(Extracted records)

□ □ □

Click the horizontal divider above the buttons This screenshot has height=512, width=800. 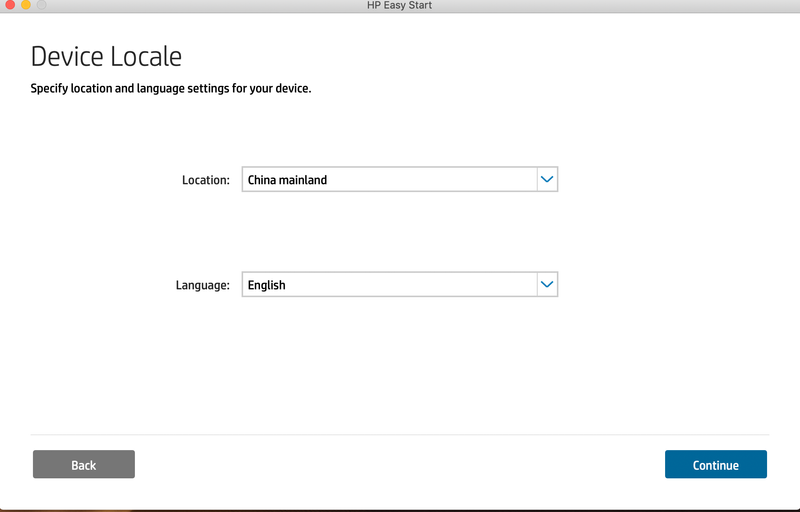coord(400,435)
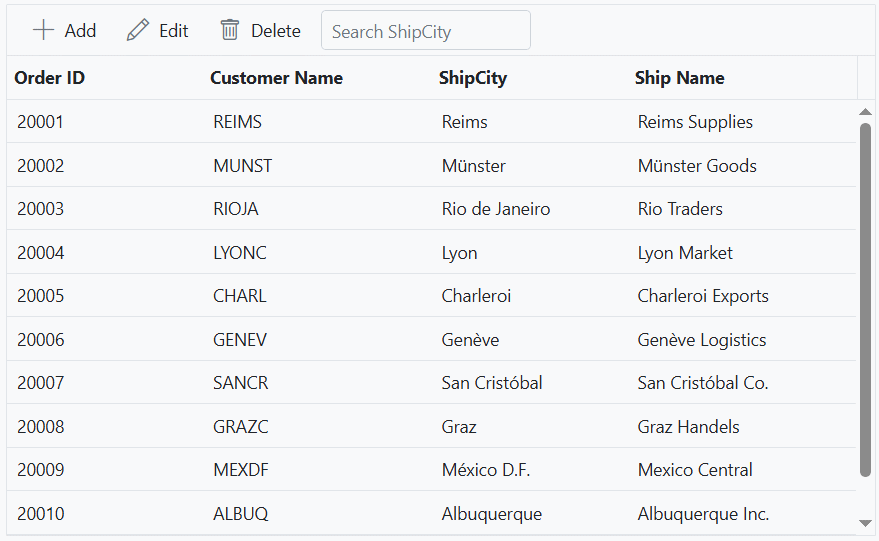Select the Lyon Market ship name cell
The image size is (879, 541).
[685, 253]
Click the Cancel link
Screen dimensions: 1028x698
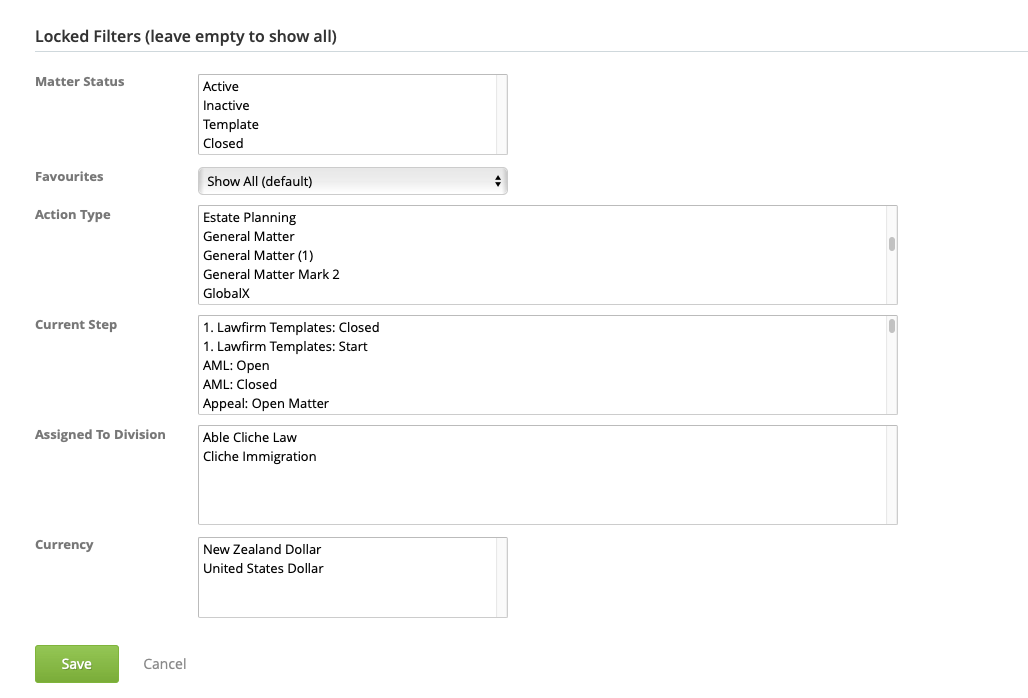(x=164, y=663)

□ □ □

→ ACTION ITEM:
Every line from the one containing "Click the Cancel link" through the end of the entries above is to be copied exactly; pictures are to be left out.

→ ANSWER SECTION:
Click the Cancel link
Screen dimensions: 1028x698
(x=164, y=663)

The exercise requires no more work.